Why, then, does the paper seem to be full of bad news? There are several possibilities.
We love unusual disasters
The traditional explanation is that the news is those things that are different than normal. “Bank robbed” is unusual, “bank customers served” is normal, and thus not newsworthy. This theory explains why routine events do not get reported. It doesn’t explain why incidents of unusual good or heroic behavior don’t attract attention.
Perhaps the issue is that we love disasters. We watch reality shows to see conflict and drama (and they are cast to ensure we get those things). We love to be shocked by celebrity misbehavior and scandal. The news only gives us what we want. “If it bleeds, it leads” has long described local TV news — news programming is constructed that way because it has been proven to attract viewers.
Keeping us afraid
More sinister explanations are also offered. Perhaps, it is claimed “they” (whoever “they” are) want us to be afraid. If we are afraid of crime (even though it is on the decline) and afraid of terrorists (even though they mostly kill people far away) then we don’t ask too many questions about why so much power flows to the government and so much money flows to the rich.

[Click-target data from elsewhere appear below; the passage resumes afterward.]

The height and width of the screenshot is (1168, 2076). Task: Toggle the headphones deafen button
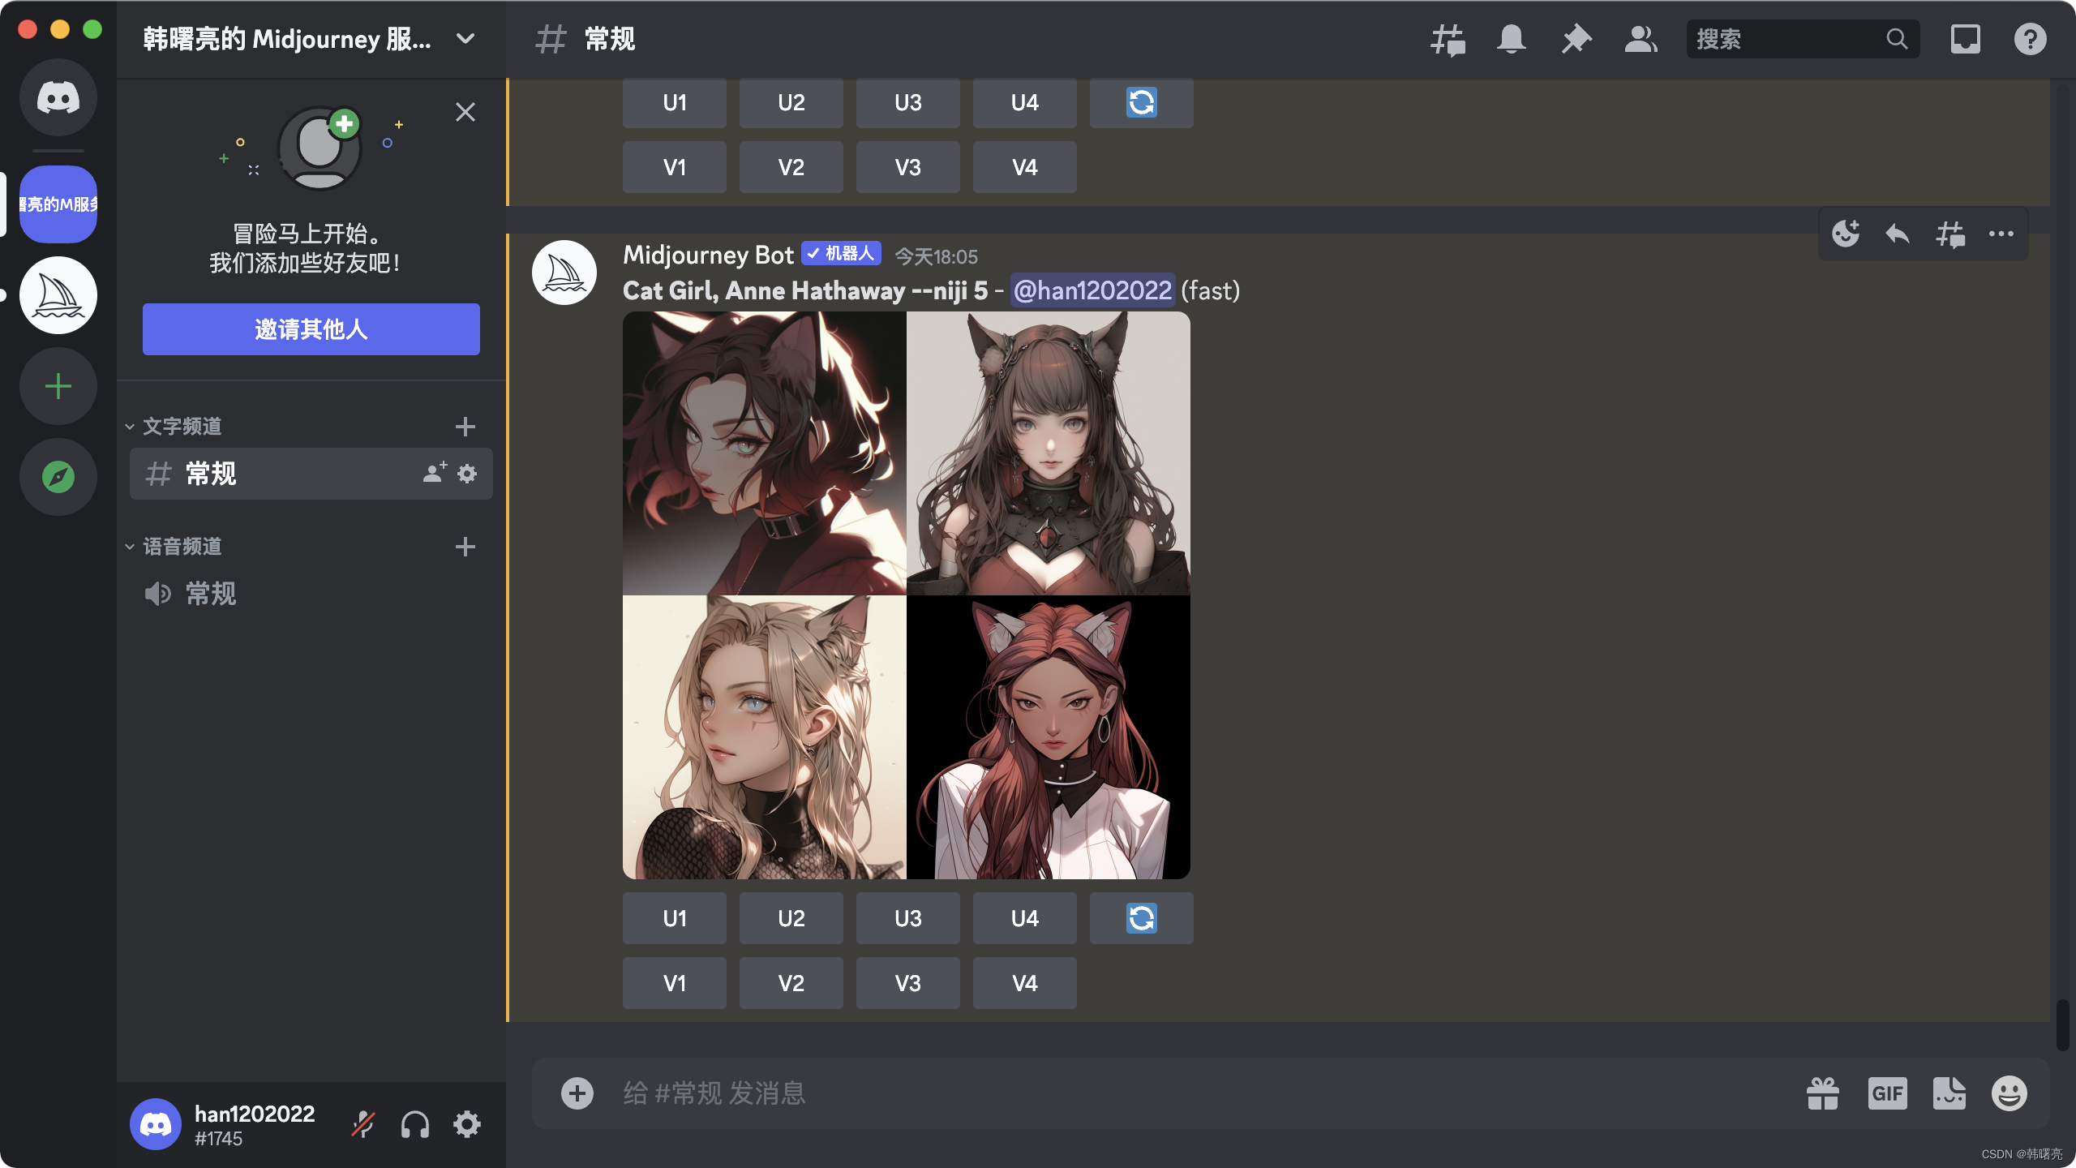[x=415, y=1125]
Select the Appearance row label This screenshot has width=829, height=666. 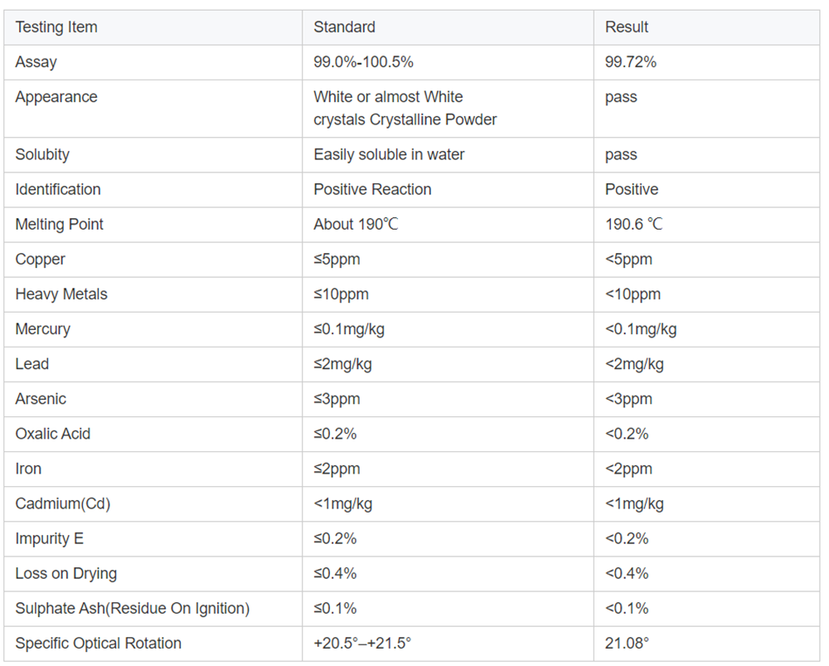click(x=56, y=97)
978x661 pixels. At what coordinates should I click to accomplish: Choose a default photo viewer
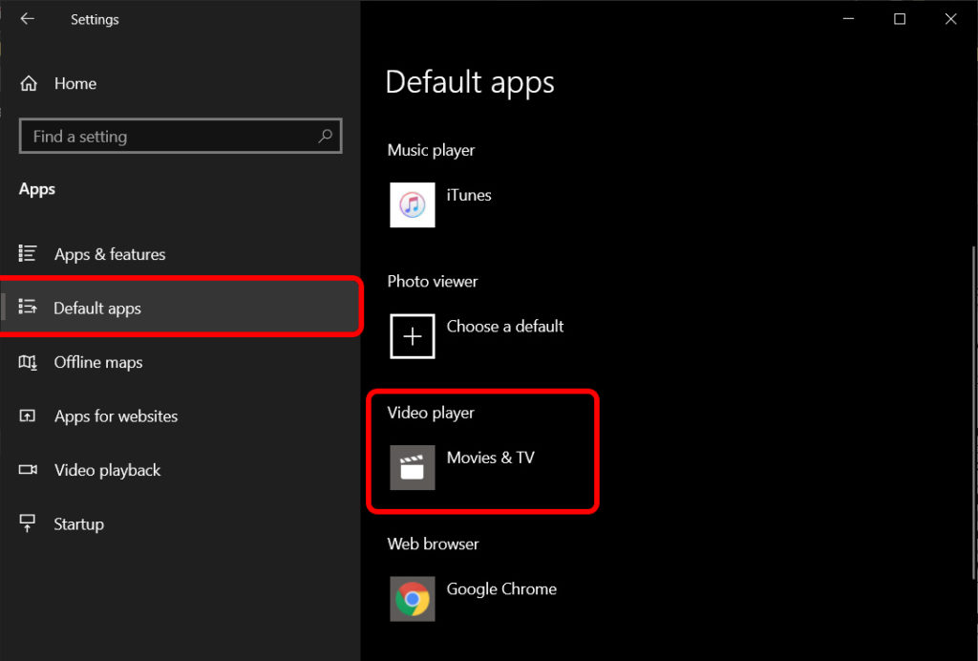[504, 327]
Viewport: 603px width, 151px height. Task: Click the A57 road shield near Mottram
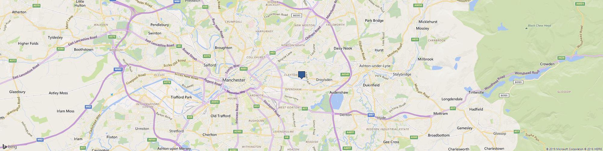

Since 1989 we are no longer afraid of the Soviets and their nuclear missiles, so we have to be afraid of something else. If not pollution or cancer-causing agents in our foods, then maybe it’s the immigrants who are coming to get us. For awhile we feared that Japan would take over the world, now we’re betting the Chinese will do it. And if not a foreign country, perhaps we can still even fantasize about a fictional zombie apocalypse that we could fear.
Terrorism provides an ideal way of stirring up general and widespread fear. It could be anywhere, could affect any of our activities at any time. Therefore any intrusions on privacy, police questioning or orders to turn over information can be passed off as a countermeasure to terrorism.
Frightened people do what they are told.
Maybe it’s actually getting worse
It is always possible that the increase of bad news is because there really is more bad news. Consider some large-scale truths about the United States and its historical arc over the past 50 years: vastly increased concentration of wealth in the hands of a few, the evaporation of blue-collar jobs that would support a middle-class life, the destruction of millions of Americans’ pensions. Add to that a breakdown of various forms of social restraint and decorum in favor of informality and self-expression.
It isn’t all bad: few would want to go back 50 years to when Blacks couldn’t vote, racist language was publicly acceptable, women couldn’t have careers, violence against women was thought mostly to be a myth (or worse, justified), homosexual leanings were considered a disease and the disabled often found it near-impossible to move about our cities.
So while there has been considerable progress, when the dust settles, it does seem unarguable that something has gotten worse. Our future has constricted. Be it our political liberties or our personal finances, fewer and fewer of us think the future is one of ease and plenty. Few assume our children will have it easier than we did. Both partners in marriages now work — not just because women are breaking barriers but because a household can no longer be supported otherwise.
The financial system blew up in 2008, it didn’t exactly get fixed, and the aftershocks keep coming. Trillions — literally, trillions — were spent on post-9/11 wars and we have basically nothing to show for it except a deteriorating infrastructure of bridges, schools, sewers and electric power grids we can’t afford to repair.
The greatest?
The rhetoric of American greatness continues; no politician would dare suggest that other countries had better health care, taller buildings, faster passenger trains or more astute ways of keeping everyone safe.
Day in and day out, the steady drip of bad news make us wonder if that rhetoric doesn’t ring hollow.